Facebook’s Oculus buy is a bet on the future of computing
Facebook ignored mobile for so long that it was forced to play catch-up in terms of design, development, and advertising. CEO Mark Zuckerberg doesn’t want to miss out on the next Big Thing in technology. So he went and bought himself the coolest tech company around: virtual reality headset makers Oculus.
At first glance, the $2 billion deal announced Tuesday sounds insane. Oculus is an innovative company making really cool gear for gamers, but that has nothing to do with Facebook’s stated missions of connecting everyone, understanding the world, and building the knowledge economy. But Zuckerberg said the Oculus Rift virtual reality headset fits perfectly with Facebook’s 10-year goals and positions the company to define what he predicts will be the next major computing platform.
It’s OK, Zuck. You can admit that you bought Oculus because it’s just damn cool.
The Rift is a high-resolution headset that immerses you in virtual reality. We most recently saw a prototype of the product wowing Game of Thrones fans at South by Southwest earlier this month and blowing away competition from Microsoft and Sony at the Game Developers Conference last week. The Rift isn’t ready for market just yet, and Zuckerberg couldn’t say when it will be. More than 75,000 developers have already ordered kits to create applications that Zuck predicts will go far beyond gaming.
“When you put on their goggles you enter a completely immersive computer-generated environment,” he said during a Tuesday call with analysts and shareholders. “You feel like you’re actually present in another place with other people. It’s completely different than anything I’ve experienced in my entire life.”
Yeah, he’s definitely a fan.
The next big platform
Facebook’s mobile woes have been well documented: The company took ages to pay attention to its apps, and making money from mobile ads went from zero to 60 in less than two years.
Those days are long gone. Facebook now has more than 1 billion monthly active users on smartphones alone, and more than half of the company’s ad revenue comes from mobile. It’s time for the company to look beyond phones.
“We feel strong enough on our position that we want to focus on building the next major computing platform that will come after mobile,” Zuckerberg said.
Other companies have tentatively explored virtual reality, but Oculus is years ahead. Zuckerberg admitted that Facebook considered building a similar technology from scratch, but wanted the team behind Oculus on their side.
Oculus has focused primarily on gaming applications for the Rift headset, which is a good place to start. But Facebook is already envisioning what Oculus’ technological know-how can produce after Rift has shipped.
From sitting courtside at a basketball game to sitting in a classroom taking notes, virtual reality can become the new way that people interact with each other. This isn’t about bringing virtual reality to your News Feed or using Rift to take better selfies, as some have joked. Zuckerberg has high-level ambitions for Rift—many of which will take years to realize.

========

Short task A →
Answer these questions from the article on Facebook's Oculus purchase:
(i) What was the dollar value of the deal?
(ii) How many developers have already ordered kits?
(iii) How many monthly active users does Facebook have on smartphones alone?
Short task B →
Duplicate the records from their first line through the line containing "(1046, 618)", with both of those lines included.
The records below this point are unrelated to the article on Facebook's Oculus purchase.

Source data →

========

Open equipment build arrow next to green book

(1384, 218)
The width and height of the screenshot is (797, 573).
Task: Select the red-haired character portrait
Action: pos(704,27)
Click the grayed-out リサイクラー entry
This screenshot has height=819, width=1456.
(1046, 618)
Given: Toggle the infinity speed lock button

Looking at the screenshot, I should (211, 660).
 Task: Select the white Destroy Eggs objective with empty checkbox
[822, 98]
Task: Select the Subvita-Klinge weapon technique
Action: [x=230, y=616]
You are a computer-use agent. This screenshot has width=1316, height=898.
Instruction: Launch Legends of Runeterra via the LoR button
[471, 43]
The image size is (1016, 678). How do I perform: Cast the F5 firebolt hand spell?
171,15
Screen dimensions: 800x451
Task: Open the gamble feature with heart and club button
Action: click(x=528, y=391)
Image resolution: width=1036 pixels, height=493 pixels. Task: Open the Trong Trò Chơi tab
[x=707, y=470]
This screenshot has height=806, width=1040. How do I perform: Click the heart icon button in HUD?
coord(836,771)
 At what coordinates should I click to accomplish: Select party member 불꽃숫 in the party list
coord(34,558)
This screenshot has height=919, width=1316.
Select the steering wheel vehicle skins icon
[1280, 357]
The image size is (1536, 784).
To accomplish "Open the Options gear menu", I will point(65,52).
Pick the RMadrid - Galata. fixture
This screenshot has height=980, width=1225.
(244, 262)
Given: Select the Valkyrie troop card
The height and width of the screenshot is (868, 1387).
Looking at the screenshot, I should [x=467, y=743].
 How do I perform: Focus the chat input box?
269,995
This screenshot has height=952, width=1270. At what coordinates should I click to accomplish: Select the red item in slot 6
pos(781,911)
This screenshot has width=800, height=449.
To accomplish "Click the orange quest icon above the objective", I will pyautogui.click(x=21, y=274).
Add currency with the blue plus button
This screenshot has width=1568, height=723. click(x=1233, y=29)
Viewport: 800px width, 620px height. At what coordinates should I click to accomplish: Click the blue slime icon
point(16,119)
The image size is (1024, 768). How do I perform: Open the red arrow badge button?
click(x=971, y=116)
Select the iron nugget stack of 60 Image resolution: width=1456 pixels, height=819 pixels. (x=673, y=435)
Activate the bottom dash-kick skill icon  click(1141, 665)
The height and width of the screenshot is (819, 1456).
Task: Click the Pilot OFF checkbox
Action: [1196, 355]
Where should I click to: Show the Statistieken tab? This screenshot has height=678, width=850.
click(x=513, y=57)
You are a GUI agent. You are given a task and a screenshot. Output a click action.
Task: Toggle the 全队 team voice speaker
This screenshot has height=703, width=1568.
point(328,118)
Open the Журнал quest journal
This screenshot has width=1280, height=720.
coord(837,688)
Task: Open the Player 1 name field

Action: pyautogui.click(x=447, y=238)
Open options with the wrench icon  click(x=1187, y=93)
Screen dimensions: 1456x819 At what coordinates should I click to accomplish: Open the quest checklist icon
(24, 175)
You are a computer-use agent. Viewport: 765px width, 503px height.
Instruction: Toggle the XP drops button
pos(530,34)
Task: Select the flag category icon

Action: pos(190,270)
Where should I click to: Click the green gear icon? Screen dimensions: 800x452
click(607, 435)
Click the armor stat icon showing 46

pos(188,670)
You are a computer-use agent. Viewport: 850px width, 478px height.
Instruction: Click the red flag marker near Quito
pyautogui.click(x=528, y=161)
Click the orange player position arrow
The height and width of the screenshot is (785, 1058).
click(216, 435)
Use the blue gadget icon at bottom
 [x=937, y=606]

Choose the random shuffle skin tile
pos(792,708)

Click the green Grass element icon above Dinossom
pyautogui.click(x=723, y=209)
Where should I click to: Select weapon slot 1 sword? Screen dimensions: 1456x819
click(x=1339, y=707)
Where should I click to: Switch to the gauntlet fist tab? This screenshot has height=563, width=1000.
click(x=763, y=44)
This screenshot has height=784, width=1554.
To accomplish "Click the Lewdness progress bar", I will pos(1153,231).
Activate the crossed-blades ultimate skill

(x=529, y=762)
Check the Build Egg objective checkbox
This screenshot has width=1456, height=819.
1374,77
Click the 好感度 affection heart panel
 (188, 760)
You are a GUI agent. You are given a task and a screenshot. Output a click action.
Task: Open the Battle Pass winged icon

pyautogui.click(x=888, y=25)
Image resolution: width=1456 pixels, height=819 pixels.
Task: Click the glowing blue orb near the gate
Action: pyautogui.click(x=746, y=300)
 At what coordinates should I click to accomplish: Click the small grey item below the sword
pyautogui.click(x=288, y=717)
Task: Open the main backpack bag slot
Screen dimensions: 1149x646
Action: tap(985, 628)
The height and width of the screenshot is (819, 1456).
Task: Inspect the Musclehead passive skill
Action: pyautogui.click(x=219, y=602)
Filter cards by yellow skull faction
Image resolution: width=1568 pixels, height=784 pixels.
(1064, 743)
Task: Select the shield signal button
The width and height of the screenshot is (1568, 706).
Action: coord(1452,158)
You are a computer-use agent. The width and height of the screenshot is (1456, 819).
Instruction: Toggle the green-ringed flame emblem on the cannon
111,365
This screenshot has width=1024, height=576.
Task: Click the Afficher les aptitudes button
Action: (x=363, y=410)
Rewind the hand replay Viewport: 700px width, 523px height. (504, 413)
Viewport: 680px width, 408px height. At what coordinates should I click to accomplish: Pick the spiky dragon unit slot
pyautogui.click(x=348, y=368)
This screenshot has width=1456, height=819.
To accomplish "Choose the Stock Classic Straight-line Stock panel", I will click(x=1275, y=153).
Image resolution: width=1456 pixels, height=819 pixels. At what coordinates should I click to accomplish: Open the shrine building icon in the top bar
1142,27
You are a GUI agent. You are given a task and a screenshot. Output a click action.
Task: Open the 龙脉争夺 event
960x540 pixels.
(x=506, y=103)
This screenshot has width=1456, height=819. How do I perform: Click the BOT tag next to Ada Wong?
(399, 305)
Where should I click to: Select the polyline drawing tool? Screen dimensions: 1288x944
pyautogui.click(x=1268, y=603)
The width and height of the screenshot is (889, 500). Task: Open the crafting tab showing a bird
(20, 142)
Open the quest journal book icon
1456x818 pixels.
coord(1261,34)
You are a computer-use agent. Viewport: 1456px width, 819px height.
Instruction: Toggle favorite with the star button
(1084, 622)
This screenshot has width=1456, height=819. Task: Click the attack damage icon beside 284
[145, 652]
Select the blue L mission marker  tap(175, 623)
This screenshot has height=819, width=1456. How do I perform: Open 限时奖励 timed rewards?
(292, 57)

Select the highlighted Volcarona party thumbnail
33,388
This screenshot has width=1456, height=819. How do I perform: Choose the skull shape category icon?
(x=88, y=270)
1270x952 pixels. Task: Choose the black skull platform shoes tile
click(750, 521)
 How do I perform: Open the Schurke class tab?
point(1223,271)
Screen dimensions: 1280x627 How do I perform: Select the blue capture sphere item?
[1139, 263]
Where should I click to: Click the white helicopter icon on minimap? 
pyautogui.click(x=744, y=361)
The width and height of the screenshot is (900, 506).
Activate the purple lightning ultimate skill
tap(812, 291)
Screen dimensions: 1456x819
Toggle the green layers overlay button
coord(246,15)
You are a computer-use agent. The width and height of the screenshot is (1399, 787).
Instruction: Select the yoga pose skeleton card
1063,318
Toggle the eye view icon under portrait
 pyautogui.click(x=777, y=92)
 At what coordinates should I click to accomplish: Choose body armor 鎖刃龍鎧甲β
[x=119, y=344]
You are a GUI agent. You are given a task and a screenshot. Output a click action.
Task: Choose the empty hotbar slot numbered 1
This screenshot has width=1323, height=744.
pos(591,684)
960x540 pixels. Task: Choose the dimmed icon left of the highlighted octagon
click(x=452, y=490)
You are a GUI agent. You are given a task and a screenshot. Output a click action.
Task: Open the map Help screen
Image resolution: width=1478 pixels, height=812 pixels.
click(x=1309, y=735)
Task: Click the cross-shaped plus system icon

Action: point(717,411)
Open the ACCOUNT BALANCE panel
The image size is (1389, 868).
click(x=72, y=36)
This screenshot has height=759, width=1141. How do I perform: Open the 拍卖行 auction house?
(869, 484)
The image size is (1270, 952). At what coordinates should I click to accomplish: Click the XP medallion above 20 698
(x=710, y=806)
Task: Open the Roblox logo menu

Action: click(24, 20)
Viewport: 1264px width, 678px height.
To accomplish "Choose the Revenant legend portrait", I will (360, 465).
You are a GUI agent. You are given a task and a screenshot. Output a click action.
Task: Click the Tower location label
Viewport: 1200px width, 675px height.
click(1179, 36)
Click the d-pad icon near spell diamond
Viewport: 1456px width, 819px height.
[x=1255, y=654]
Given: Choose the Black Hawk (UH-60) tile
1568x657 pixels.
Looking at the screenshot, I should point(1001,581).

========

Exercise solution A →
(i) $2 billion
(ii) More than 75,000
(iii) More than 1 billion

Exercise solution B →
Open equipment build arrow next to green book

(1384, 218)
The width and height of the screenshot is (797, 573).
Task: Select the red-haired character portrait
Action: pos(704,27)
Click the grayed-out リサイクラー entry
This screenshot has height=819, width=1456.
(1046, 618)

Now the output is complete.